Ce serait bien d'être objectif
dans la vie,
pour diverses raisons.
Le problème est que nous observons
toutes sortes de situations
au travers de lunettes teintées.
Prenons par exemple une chose
aussi simple que la bière.
Si je vous demandais
d'en goûter quelques-unes
et de les classer selon leur intensité
ou leur amertrume,
vous localiseriez des bières différentes
dans des espaces différents.
Que se passe-t-il si on essaye
de voir ça objectivement ?
Pour la bière, c'est très simple :
Et si le test est à l'aveugle ?
On procède de la même manière,
vous goûtez la même bière.
mais dans le test à l'aveugle,
les résultats sont légèrement différents.

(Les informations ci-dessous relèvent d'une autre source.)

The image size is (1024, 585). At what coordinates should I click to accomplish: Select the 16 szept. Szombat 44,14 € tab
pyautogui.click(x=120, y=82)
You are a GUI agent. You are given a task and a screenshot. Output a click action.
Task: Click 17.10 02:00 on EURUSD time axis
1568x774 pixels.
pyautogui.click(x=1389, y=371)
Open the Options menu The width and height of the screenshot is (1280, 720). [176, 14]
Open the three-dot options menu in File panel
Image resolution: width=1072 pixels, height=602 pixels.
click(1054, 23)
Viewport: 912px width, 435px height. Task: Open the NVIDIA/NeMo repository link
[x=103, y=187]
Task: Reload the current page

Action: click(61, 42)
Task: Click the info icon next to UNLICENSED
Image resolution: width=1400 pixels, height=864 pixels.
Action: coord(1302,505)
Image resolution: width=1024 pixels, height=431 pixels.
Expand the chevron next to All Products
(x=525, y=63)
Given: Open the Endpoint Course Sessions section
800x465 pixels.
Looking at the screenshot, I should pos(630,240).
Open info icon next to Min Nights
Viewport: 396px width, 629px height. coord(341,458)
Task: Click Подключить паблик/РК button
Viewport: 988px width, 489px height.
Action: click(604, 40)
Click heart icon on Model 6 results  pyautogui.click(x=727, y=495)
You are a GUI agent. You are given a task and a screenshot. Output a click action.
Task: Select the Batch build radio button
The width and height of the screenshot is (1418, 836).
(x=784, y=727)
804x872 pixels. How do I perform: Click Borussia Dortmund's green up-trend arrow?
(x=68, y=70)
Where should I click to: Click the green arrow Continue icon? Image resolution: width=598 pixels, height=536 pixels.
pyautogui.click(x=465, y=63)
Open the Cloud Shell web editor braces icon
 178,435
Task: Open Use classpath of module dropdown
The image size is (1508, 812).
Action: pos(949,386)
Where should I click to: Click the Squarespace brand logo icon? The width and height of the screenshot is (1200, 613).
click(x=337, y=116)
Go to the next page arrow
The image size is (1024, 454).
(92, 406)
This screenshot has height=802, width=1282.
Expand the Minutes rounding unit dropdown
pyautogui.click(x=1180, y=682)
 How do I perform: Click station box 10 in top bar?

La plupart des bières se retrouvent
dans le même espace.
Vous ne pourrez pas les différencier,
sauf, bien sûr, la Guinness.
(Rires)
De la même manière, intéressons-nous
à la physiologie.
Que se passe-t-il lorsqu'on attend
quelque chose de son corps ?
Imaginons que nous vendons
des antalgiques.
On dit à certains
que ces médicaments sont chers,
et à d'autres, qu'ils sont bon marchés.
Les médicaments chers sont plus efficaces.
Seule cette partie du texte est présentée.